L’accueil des demandeurs d’asile demeure compliqué, avec même une aggravation dans certains domaines. Le parc d’hébergement pour demandeurs d’asile n’a pas évolué en 2022, les créations de places envisagées étant dépendante du non dépassement du budget de l’allocation pour demandeurs d’asile (dépassé du fait de l’arrivée des réfugiés d’Ukraine bénéficiaires de cette allocation). 103 914 places pour demandeurs d’asile étaient financées au sein du dispositif national d’accueil (DNA) fin 2022, mais une partie importante des places étaient non ouvertes, non disponibles, vacantes ou occupées par des réfugiés et des déboutés (en présence autorisées ou indue) : les demandeurs d’asile n’occupaient ainsi que 56% des places dédiées au sein du DNA. La couverture des besoins demeure donc insuffisante, seuls 41% des personnes dont la demande d’asile était en cours fin 2022 étaient hébergées à cette date, un taux qui monte à 58% si l’on ne prend en compte que les personnes éligibles aux conditions matérielles d’accueil (CMA). Une tendance forte se confirme en effet cette année : de plus en plus de demandeurs d’asile ne disposent d’aucune aide matérielle, du fait d’une application stricte des dispositions légales permettant le refus ou le retrait des CMA. La mise en œuvre du schéma national d’accueil, si elle a permis un desserrement de l’Île de France grâce à l’orientation effective de 30 402 personnes vers d’autres régions en 2021 et 2022, a également participé à la précarisation des demandeurs d’asile qui se voient priver des CMA lorsqu’ils refusent de rejoindre la région désignée. Le schéma national continue par ailleurs à renforcer la saturation des places au niveau local (départemental et régional) et diminue ainsi les possibilités d’orientation vers l’hébergement à cette échelle.

Le rapport évoque ensuite les enjeux liés à l’intégration des bénéficiaires d’une protection internationale. Après avoir dressé un état des lieux des différents dispositifs d’intégration, notamment les centres provisoires d’hébergement (CPH) et le nouveau programme AGIR, l’ouvrage évoque un frein important qui s’est accentué en 2022 : la délivrance des actes d’état civil par l’OFPRA et des titres de séjour par les préfectures.
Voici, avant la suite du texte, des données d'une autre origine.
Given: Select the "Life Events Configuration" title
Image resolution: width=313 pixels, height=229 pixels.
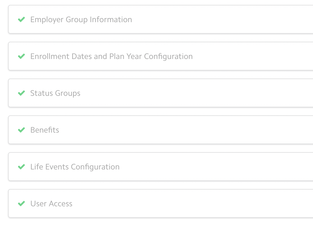Looking at the screenshot, I should (75, 167).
À l’OFPRA, le délai pour cette étape finale du parcours est passé de 8 mois à plus de 10 mois. Parallèlement, plusieurs démarches auparavant menées auprès des préfectures doivent être désormais formulées sur un portail dématérialisé intitulé «  administration numérique pour les étrangers en France » (ANEF) sur lequel les réfugiés sont confrontés à de nombreuses difficultés techniques ou réglementaires qui freinent également l’intégration. Concernant la réinstallation, la France a atteint son objectif pour 2022 avec 3 316 personnes réinstallées dont 3 047 au titre de l’engagement formulé à l’échelle européenne (engagement de 3 000 en 2022, renouvelé pour 2023).

La dernière partie du rapport porte sur la protection temporaire des réfugiés d’Ukraine. Elle dresse un bilan statistique dans plusieurs domaines liés à l’accueil exceptionnel mis en place par les autorités, étudie l’évolution du dispositif d’hébergement et analyse les enjeux liés à l’intégration à moyen et long terme de ces personnes dans un contexte d'avenir incertain.